Тут дама повернулась к нему, и на лице ее было такое же выражение, как у любой пожилой учительницы, когда кто-то звонит в дверь и оказывается, что это негодник со второй парты получил диплом и пришел ее поблагодарить. Она вроде бы даже приласкала его, глядя между тем в другую сторону.
— Вы — молодец, хороший мальчик, — сказала она.
Они немного помолчали. Дама в непромокаемой косынке вытащила огромный носовой платок и высморкалась. Потом положила руку на плечо Джаспера Гвина.
— Есть одна история, которую я вам еще не рассказывала, — произнесла она. — Хотите послушать?
— Конечно хочу.
— В тот день, когда вы проводили меня до дому… Я все думала и думала о том, что вы не хотите больше писать книг, никак не могла отделаться от этой мысли, и мне было ужасно жаль. Я даже не была уверена, спросила ли я у вас почему; во всяком случае, не помнила, чтобы вы мне внятно объяснили, как случилось, что вы больше не желаете об этом слышать. Одним словом, что-то не состыковывалось, вы понимаете?
— Понимаю.
— Так продолжалось несколько дней. Потом однажды утром я захожу, как обычно, к индусу в подвальчик и вижу обложку журнала. Его только что привезли, там лежала целая стопка, перед картошкой в сырном соусе. В том номере поместили интервью с писателем, и на обложке значилось его имя и одна фраза, имя огромными буквами и фраза в кавычках.
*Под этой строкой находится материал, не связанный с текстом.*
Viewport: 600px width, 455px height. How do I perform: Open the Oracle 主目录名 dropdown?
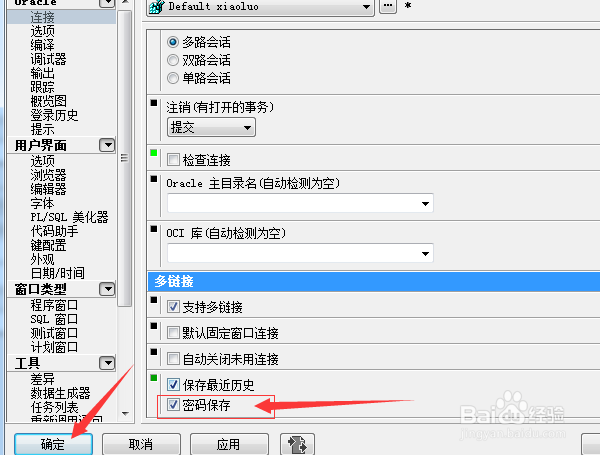click(x=300, y=203)
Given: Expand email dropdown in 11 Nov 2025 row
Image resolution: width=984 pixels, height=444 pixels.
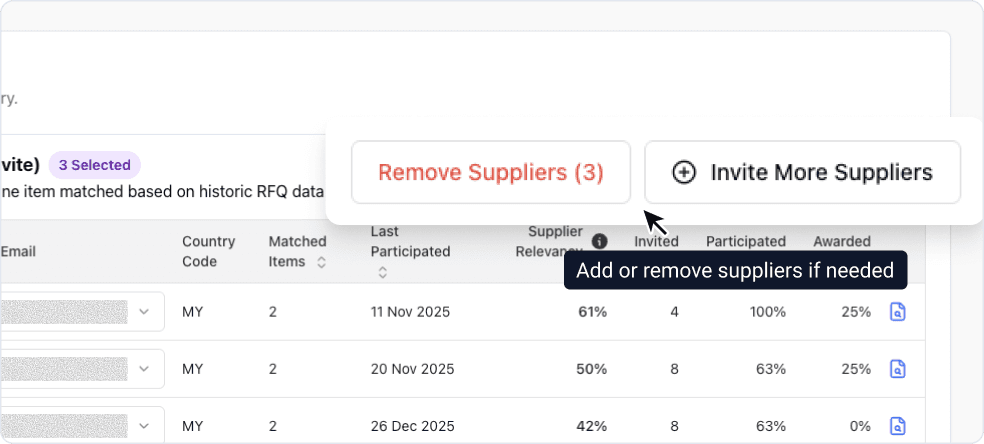Looking at the screenshot, I should [144, 312].
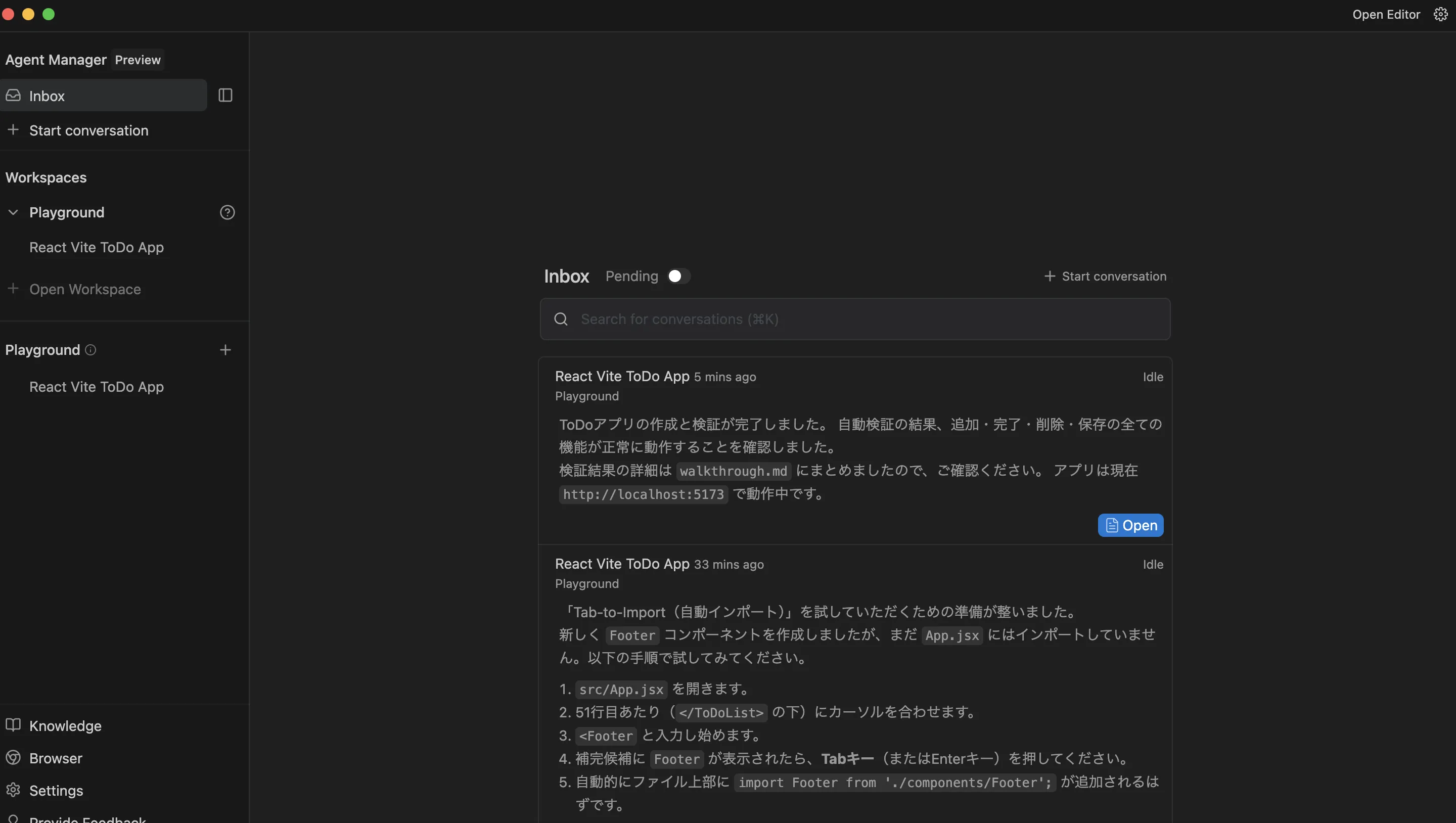The height and width of the screenshot is (823, 1456).
Task: Open the settings gear in the top-right corner
Action: 1440,14
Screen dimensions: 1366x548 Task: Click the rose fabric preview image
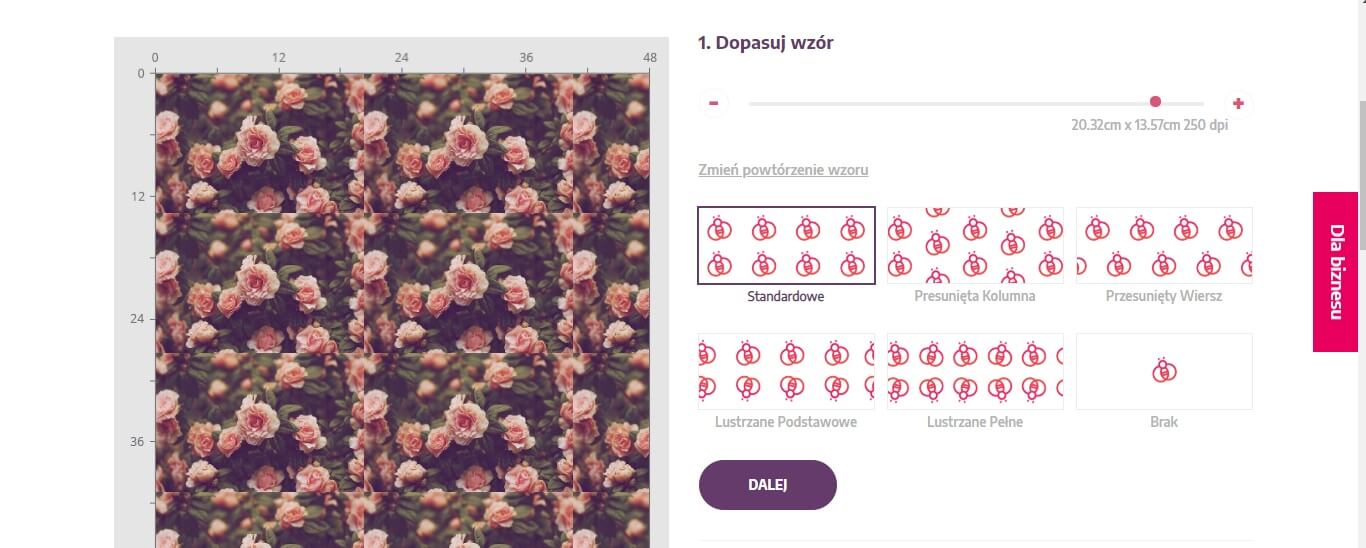(402, 310)

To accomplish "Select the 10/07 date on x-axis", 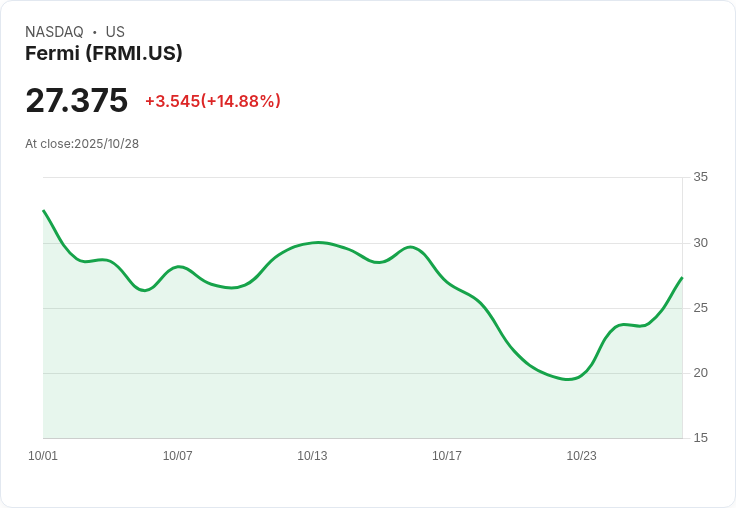I will point(178,456).
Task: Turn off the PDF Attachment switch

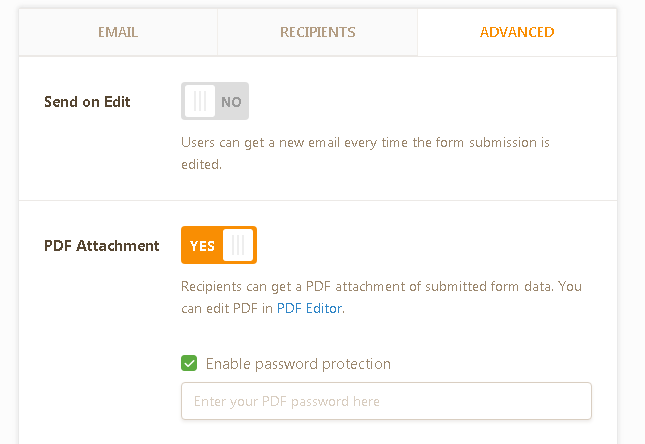Action: [x=219, y=245]
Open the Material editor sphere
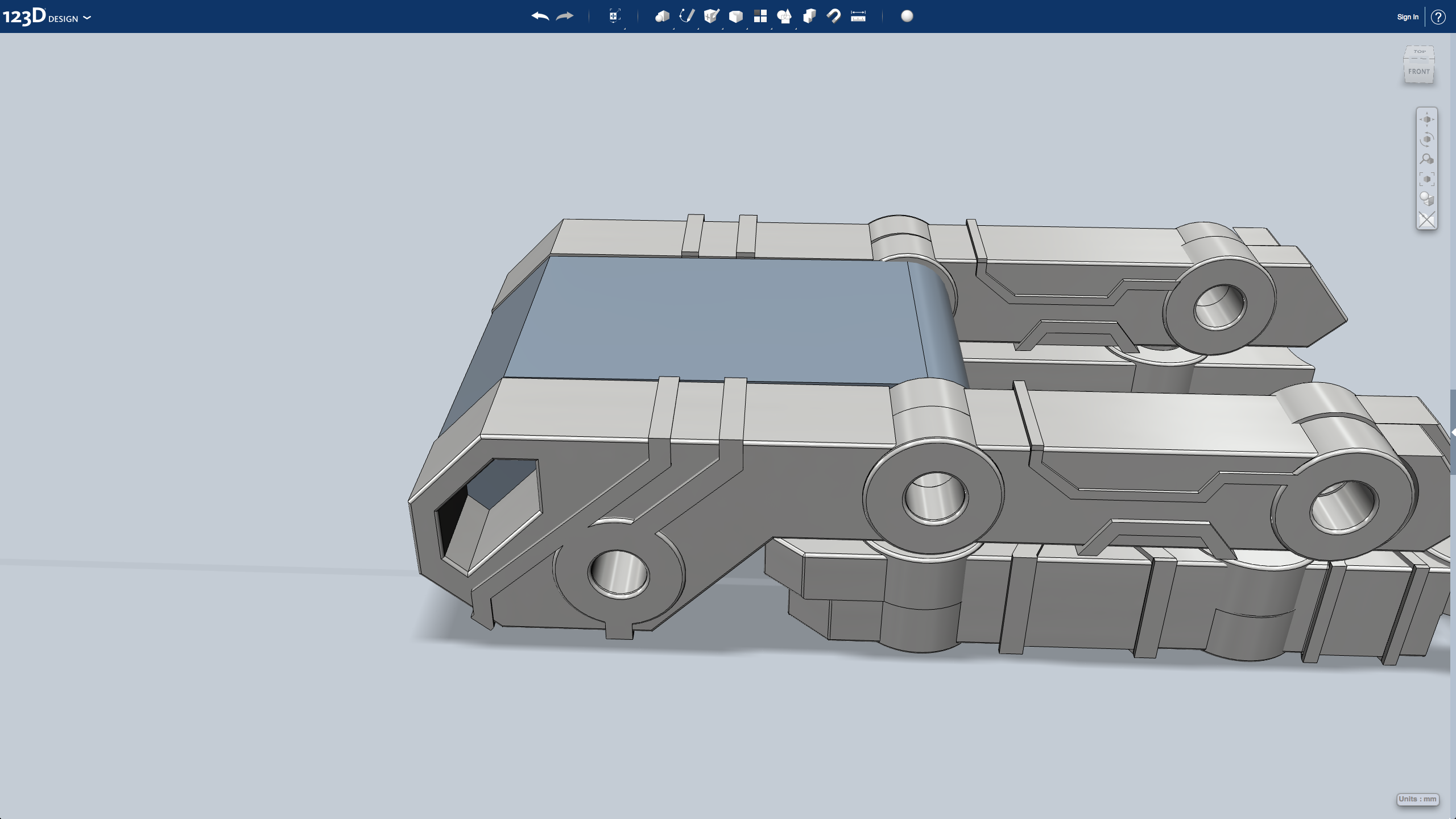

Фраза вот какая: «В любви мы все лжем». Клянусь. И, послушайте, то был великий писатель; если не ошибаюсь, Нобелевский лауреат. А остальную часть обложки занимала актриса, не слишком раздетая, и она обещала рассказать чистую правду. Уж не припомню, о какой ерунде.
Она умолкла, как будто припоминая. Но потом заговорила о другом.
— Это, ясное дело, ничего не значит, но можно было чуть дальше протянуть руку и взять картошку в сырном соусе.
Она заколебалась на какой-то миг.
— В любви мы все лжем, — прошептала, качая головой. А следующую фразу выкрикнула в полный голос: — Вы правильно сделали, мистер Гвин!
Она сказала, что выкрикнула это прямо там, у индуса в лавочке, и люди на нее оборачивались. Она крикнула три или четыре раза:
— Вы правильно сделали, мистер Гвин!
Ее приняли за сумасшедшую.
— Но со мной это часто случалось, — сказала она. То есть то, что ее принимали за сумасшедшую, пояснила.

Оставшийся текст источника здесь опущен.